* [Provided data]:
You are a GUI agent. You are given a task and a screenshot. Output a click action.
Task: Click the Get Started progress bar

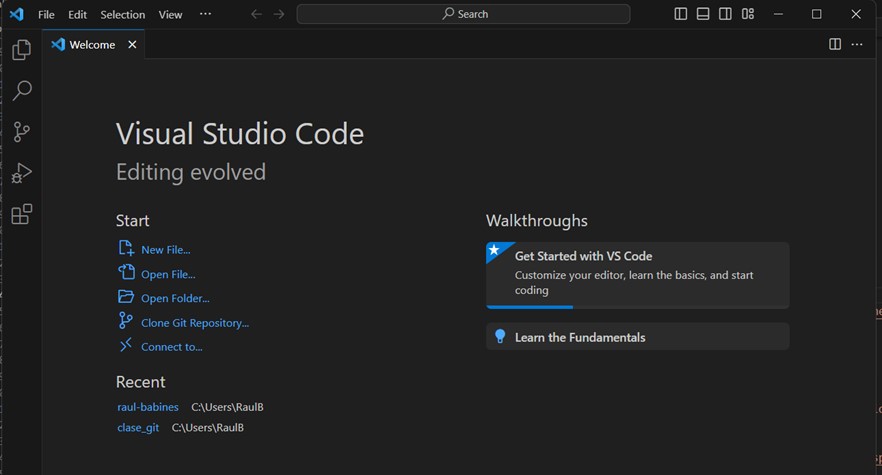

--

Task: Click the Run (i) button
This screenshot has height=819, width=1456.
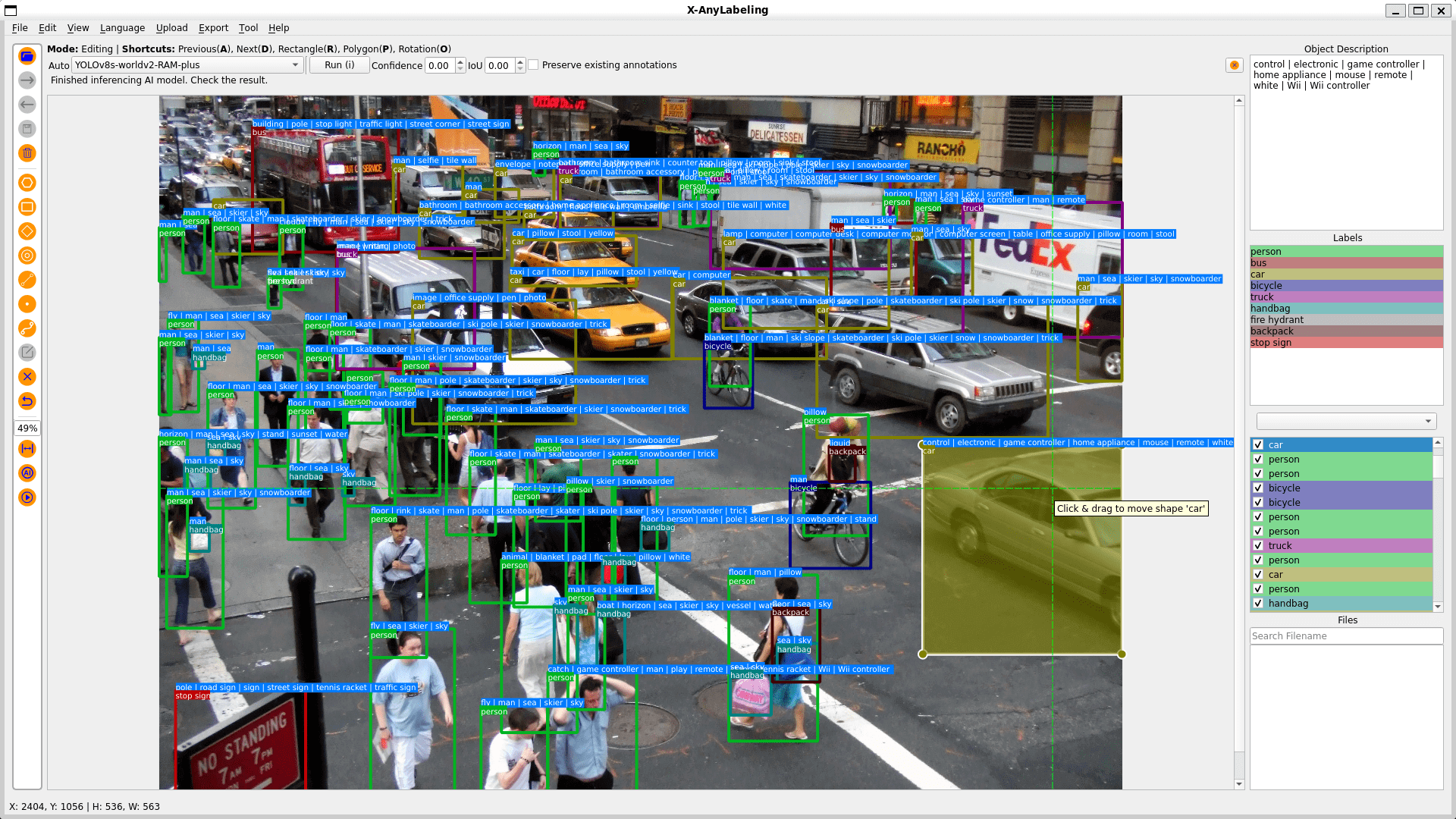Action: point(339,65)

* * *

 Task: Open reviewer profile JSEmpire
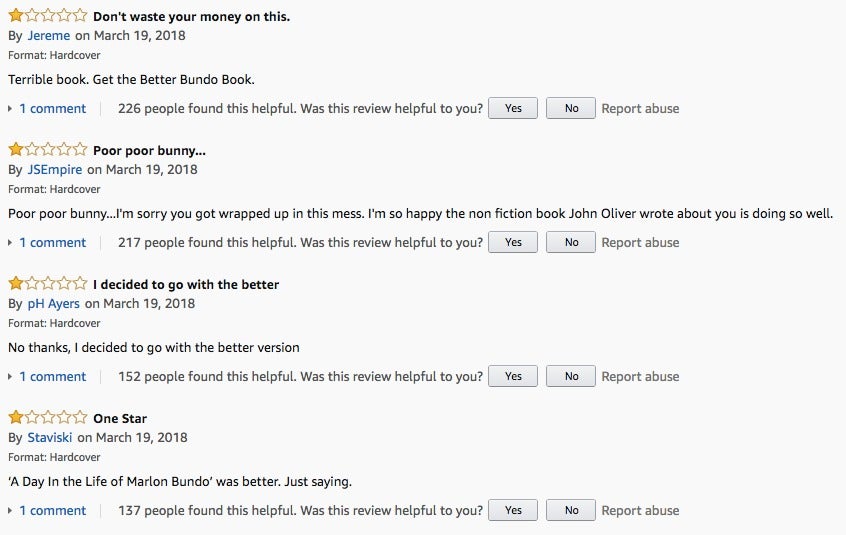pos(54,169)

* [Your objective]:
Print, without alteration, only the lines above between the one holding "You are a GUI" and the one holding "Task: Click the Get Started progress bar", inclusive.

* [Finished task]:
You are a GUI agent. You are given a task and a screenshot. Output a click action.
Task: Click the Get Started progress bar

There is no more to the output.